Trying to come back in the last nine minutes of a match against a Mourinho coached side at home, PSG needed a miracle, and David Luiz provided it. After multiple Paris St-Germain attacks, the side from the capital of France won a corner kick. Most would’ve assumed that if they were to even the game up, it would be from a set piece. Argentine winger Ezequiel Lavezzi lofted in a corner from the right so lovely that I wanted to ask it out for a pint. In comes David Luiz, essentially a Stamford Bridge-reject, rising above Chelsea defenders with a leap Michael Jordan himself would envy, the ball meeting his forehead at pace and speeding past the Belgian goalkeeper, Thibaut Courtois, to take a seat in the back of the net.
One all.
Game on.
David Luiz’s victory lap is one that Chelsea fans will want to, but won’t soon forget. You could tell how much that goal meant to him as he ran towards the traveling PSG fans and slid on knees across the pitch making a sound that could only be labelled as a cry of victory.
Of course by now you know that PSG went on to win on away goals, and David Luiz and co. got the last laugh.
Having advanced to the quarterfinals of the Champions League, the crazy-haired Brazilian center back has a chance to repay his new club their £50 million and then some, especially if they end up winning it all.

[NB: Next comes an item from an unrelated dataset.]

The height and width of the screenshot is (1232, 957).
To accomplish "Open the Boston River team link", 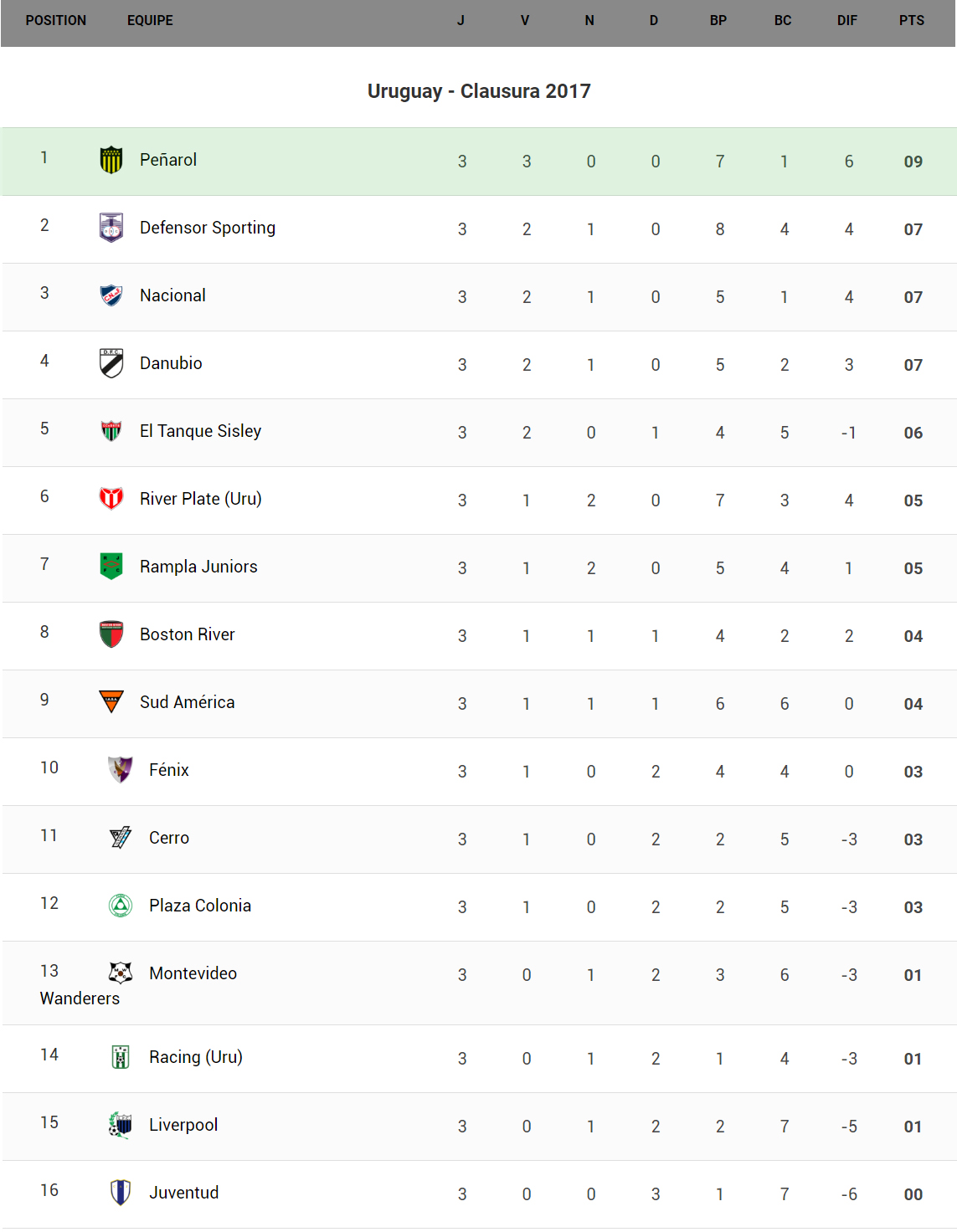I will (x=187, y=634).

Trust me Chelsea fans, I know.
It burns.
David Luiz is just one of many on a never-ending list of players that came back with a vengeance to burn their former Premier League clubs. Sol Campbell, Frank Lampard, Carlos Tevez, Emmanuel Adebayor, Cristiano Ronaldo, just to name a few. That’s just the reality of football. These cases are just a reminder to us that at the end of the day football is a business.
We love our team’s players.
We do.
They can rarely do wrong in our eyes until their name belongs to the back of an unfamiliar shirt. Never has there been a more brittle relationship than that of a footballer and a fan. We can love you today and hate you tomorrow.
All of this adds to the beauty of the game.